August 2003 (Part 2)
Vol. 6, No. 16
 • CSS Tip
 • Promotion Tip
 • Accessibility Tip
  

One of the simplest ways to make your page more accessible to visitors using assistive technologies like screen readers is to add alternative text descriptions to your Web pages. But ALT text has a size limit: sometimes you just have to say more about an image. That's why the long description (LONGDESC) attribute was added to HTML.

When ALT Isn't Enough

Sometimes you'll just need to say more about the image than is possible with ALT text descriptions. 250 characters sounds like a lot until you start describing a complex graph or other important image. Also, there's no way to format your ALT text descriptions: you can't select the font, line breaks, or add any other HTML formatting instructions.

That's why both HTML 4 and XHTML support the LONGDESC attribute. This attribute won't appear as a pop-up tooltip like ALT text does in some browsers. Instead, LONGDESC is an actual link to another Web page that contains the complete text description of the image or non-text page element.

Both ALT and LONGDESC attributes are considered critical components of a page's overall accessibility level. Both are Priority One attributes according to the World Wide Web Consortium (W3C).
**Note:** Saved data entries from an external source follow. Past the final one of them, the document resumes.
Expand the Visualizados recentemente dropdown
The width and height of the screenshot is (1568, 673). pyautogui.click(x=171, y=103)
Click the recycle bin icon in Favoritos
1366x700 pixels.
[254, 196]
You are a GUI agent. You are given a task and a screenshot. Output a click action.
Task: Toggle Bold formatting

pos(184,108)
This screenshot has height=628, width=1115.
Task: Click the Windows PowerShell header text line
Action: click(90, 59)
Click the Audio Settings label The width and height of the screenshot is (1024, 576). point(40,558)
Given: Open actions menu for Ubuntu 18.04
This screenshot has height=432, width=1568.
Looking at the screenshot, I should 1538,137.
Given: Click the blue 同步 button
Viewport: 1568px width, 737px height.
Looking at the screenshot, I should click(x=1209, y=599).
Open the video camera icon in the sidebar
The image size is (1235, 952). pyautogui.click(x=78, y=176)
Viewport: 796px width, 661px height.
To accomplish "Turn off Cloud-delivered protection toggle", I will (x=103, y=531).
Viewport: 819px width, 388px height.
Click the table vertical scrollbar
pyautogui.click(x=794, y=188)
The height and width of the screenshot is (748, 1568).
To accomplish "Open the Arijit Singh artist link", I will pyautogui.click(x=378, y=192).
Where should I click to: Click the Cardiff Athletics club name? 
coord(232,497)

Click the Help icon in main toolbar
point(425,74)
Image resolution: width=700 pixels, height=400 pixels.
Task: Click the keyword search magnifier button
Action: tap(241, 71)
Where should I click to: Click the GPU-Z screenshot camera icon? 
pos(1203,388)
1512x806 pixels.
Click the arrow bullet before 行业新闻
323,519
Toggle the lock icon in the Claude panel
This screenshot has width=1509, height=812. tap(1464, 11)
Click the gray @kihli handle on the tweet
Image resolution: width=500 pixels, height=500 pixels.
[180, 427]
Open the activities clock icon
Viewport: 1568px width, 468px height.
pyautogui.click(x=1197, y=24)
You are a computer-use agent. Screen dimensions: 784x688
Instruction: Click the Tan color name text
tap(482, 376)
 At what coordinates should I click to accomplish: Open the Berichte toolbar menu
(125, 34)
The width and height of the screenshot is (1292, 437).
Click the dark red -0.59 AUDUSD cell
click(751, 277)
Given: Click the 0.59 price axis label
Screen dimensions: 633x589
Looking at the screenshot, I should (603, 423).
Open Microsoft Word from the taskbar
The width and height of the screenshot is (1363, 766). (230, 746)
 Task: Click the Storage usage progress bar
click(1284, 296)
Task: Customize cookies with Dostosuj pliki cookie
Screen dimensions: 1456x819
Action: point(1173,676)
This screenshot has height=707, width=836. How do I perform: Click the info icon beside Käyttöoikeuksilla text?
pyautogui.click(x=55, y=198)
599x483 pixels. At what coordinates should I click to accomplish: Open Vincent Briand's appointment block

Here's how the W3C's Web Content Accessibility Guidelines section describes both attributes:

  • 1.1 Provide a text equivalent for every non-text element (e.g., via "alt", "longdesc", or in element content). This includes: images, graphical representations of text (including symbols), image map regions, animations (e.g., animated GIFs), applets and programmatic objects, ASCII art, frames, scripts, images used as list bullets, spacers, graphical buttons, sounds (played with or without user interaction), stand-alone audio files, audio tracks of video, and video. [Priority 1] . Note that these instructions refer to all non-text elements, not just images. You can add ALT and LONGDESC text to image maps, objects, and applets - any page element that needs to be described fully to a visitor who can't actually see it.

Adding Descriptive Text

Defining a LONGDESC attribute requires a little more work than basic ALT text descriptions. That's because it actually refers to another Web page, so you'll have to create a separate HTML page that contains the longer descriptive text.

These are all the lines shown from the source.